Die nächsten Tagungen befassten sich dann mit klinischen Belangen und mit Kunsttherapie,insbesondere unter dem Aspekt der psychischen Rehabilitation und Arbeit mit Behinderten und Kriegswaisen. Das war dann neuerlich in Wil/St.Gallen und an der Klinik Weinsberg, in jener Stadt der spekulativen und romantischen Medizin. Daher war es nahe liegend, 1985 zu einem unter die Haut gehenden Thema zurückzukehren, zu "Suizidalität und Kunst" oder Todessehnsucht und Kreativität, - wieder in Wien, diesmal der Stadt Weiningers, - mit wichtigen Beiträgen u.a. von O.A.Arnold, G.Benedetti, Ernst Fuchs, P.Gorsen, P. Hochgatterer, G. Rombold, D. Schnebel und W. Schurian. Bemerkt wurde eine differenzierende Haltung zur Suizidalität, dass sie vor allem beim künstlerisch Tätigen psychodynamisch nicht selten als Folge einer existentiellen Bilanz (Van Gogh) oder aus Allmachtsphantasien resultiert: "Es ist etwas Großes, sich jederzeit hinausschaffen zu können" (A. Kubin).

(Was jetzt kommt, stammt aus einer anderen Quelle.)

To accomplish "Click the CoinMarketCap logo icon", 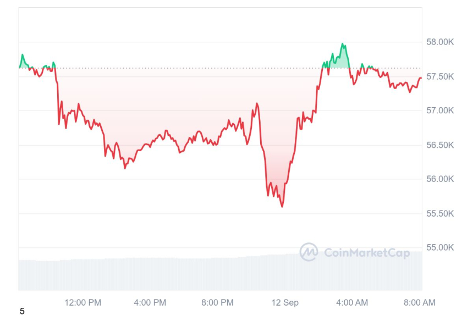I will pyautogui.click(x=309, y=252).
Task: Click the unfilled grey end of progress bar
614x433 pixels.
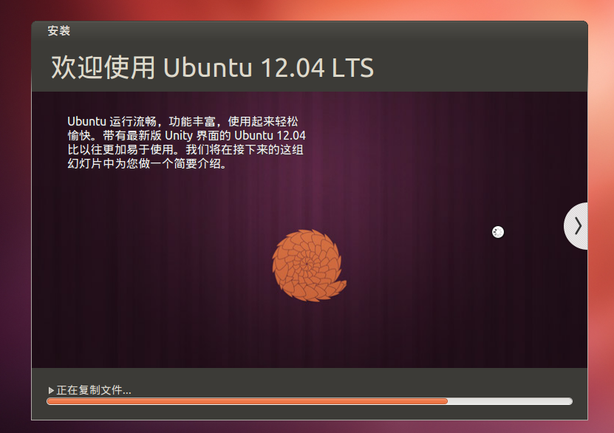Action: click(x=510, y=401)
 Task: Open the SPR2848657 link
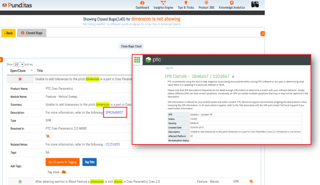114,113
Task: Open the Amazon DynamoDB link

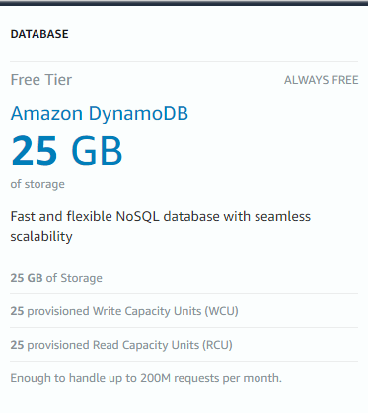Action: tap(100, 114)
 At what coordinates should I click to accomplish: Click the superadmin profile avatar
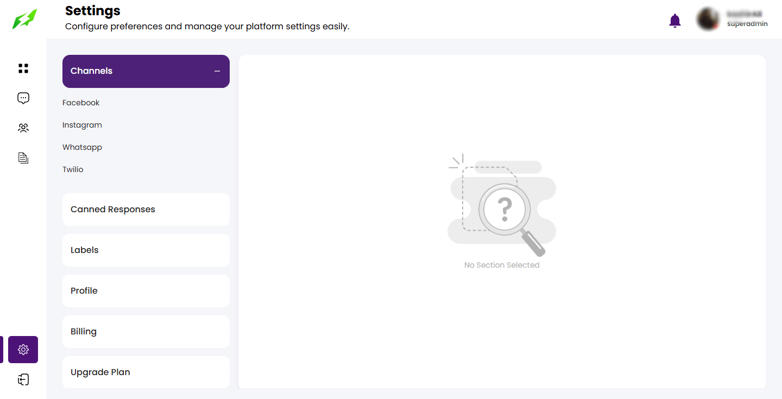click(x=708, y=20)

Diese zwanzig Jahre zeugen von viel Einsatz, Arbeit und Nachdenken. In der DGPA wurde immer der Sinn für ganzheitliches Denken gepflegt, auch der Mut zu Grenzüberschreitungen nach allen Seiten, stets in der Nähe zum musischen Ausdruck. Unsere Klienten werden gern als Grenzgänger bezeichnet, sind nicht auch wir solche? Einiges hätte besser gelingen können, manches aber wird bleiben und bedarf der weiteren Bemühung.